On October 25, 2022, U.S. District Judge Ronnie Abrams from the Southern District of New York issued an order criticizing the SEC’s use of “no-admit, no-deny” settlements. Judge Abrams ultimately approved a settlement agreement at the request of the parties but did so “with reluctance in light of the SEC’s continued and misguided practice of restraining speech.”
A “no-admit, no-deny” settlement refers to an order that does not require defendants to admit wrongdoing, but also bars them from ever publicly denying the allegations. The SEC officially began requiring the inclusion of these provisions in judgments and orders used to settle enforcement actions in 1972.
The underlying case here, SEC v. Moraes, involved insider trading. The parties reached a settlement but, before approving it, Judge Abrams asked the SEC to explain “the purpose and necessity” of the no-deny provision and “why it is not a prior restraint on speech.”

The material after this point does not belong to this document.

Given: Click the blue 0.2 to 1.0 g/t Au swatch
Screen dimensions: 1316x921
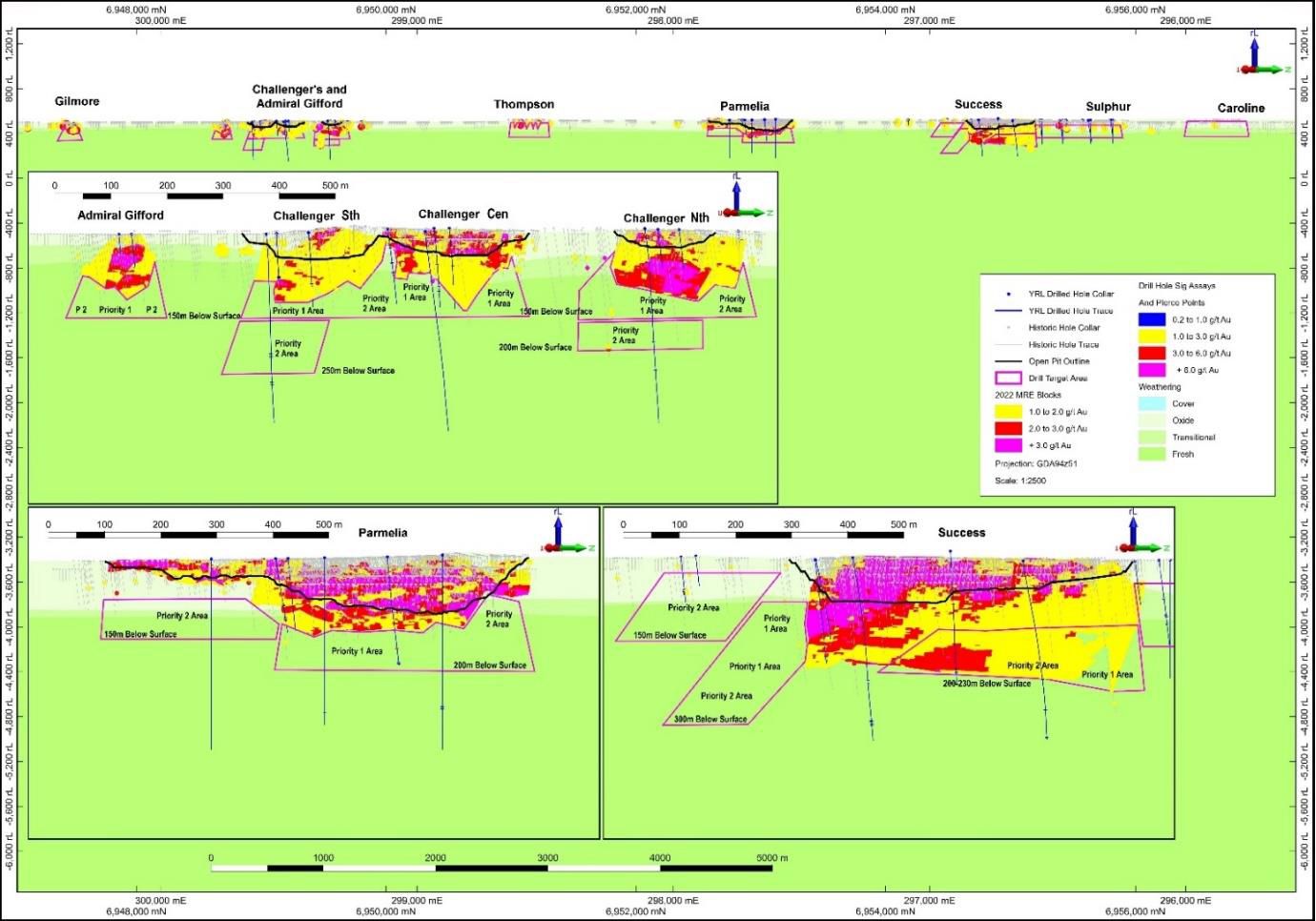Looking at the screenshot, I should 1152,319.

The SEC argued in its response that the provision was necessary to allow the Commission to reopen its case and to “avoid misleading impressions that could result if defendant could settle one day without admissions and publicly deny the allegations the next.” Unpersuaded by the SEC’s position, Judge Abrams critiqued the Commission’s practice of including such provisions in its orders:
“Perhaps most concerning, the federal judiciary is made complicit in this practice—normalizing lifetime gag orders in the process. Courts are called upon to turn a blind eye to First Amendment rights being used as a bargaining chip; to endorse consent decrees, giving no-admit, no-deny provisions the imprimatur of judicial sanction, and to enforce them should defendants ever step out of line. This is troubling indeed.”
Bound by Second Circuit precedent, Judge Abrams ultimately approved the settlement at the request of the parties. “No-deny” deals have been under fire in the Second Circuit for over a decade, with Judge Rakoff famously rejecting a “no-deny” settlement in SEC v. Citigroup Global Markets, Inc. in 2011, which was overturned by the Second Circuit in 2014, finding the rejection an “abuse of discretion.” In June of 2022, the Supreme Court denied certiorari in SEC v. Romeril, a 2021 case in which the Second Circuit rejected a similar argument that a no-deny provision in a consent decree violated the First Amendment.
Until the SEC changes its approach or a more senior court reverses course, litigants should expect to be held to their agreements, even if those limit speech in ways that might in other contexts raise constitutional questions.